A great paragraph somewhat related to my earlier comments about the dangers of condensing all African countries, from Real Media Ethics.
The problematic element for me was the generic country, which I thought fit too neatly into uncomplicated Western ideas of an unstable African nation. The script’s use of details picked from various African conflicts (ethnic violence, an uprising “in the south,” genocide perpetrated against a once-powerful ethnic minority that sounded an awful lot like “Tutsi,” child soldiers abducted, drugged and forced to commit atrocities, a charismatic and ruthless leader, etc.) and lumping of them into one generic African genocide seemed to play on the audience’s expectations about the Bad Things that happen in Africa.
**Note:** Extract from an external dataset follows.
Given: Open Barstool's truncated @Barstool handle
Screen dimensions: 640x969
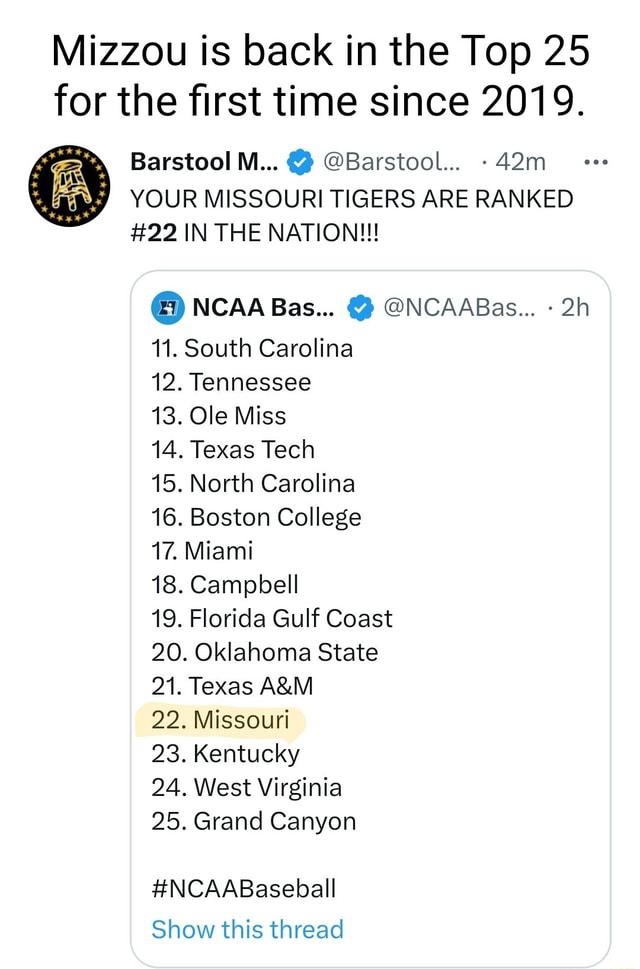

The conflation of conflicts separated by decades and thousands of miles undermined the unique horror of the real conflicts. And it erroneously suggested that those conflicts were interchangeable, apparently bound together by some vague tie of “Africanness.”
I hesitate to draw to neat a comparison between House’s treatment of the continent and the aforementioned project for pre-schoolers; I’m quite sure that neither had malicious intentions. But, while I do think that this episode of House is damaging to our cultural understanding/recognition of Africa, I imagine there is an argument to be made about the possible benefits of small children approaching the idea of heritage even in a very generalized and unspecific way–I think it’s just not an argument I am interested in making.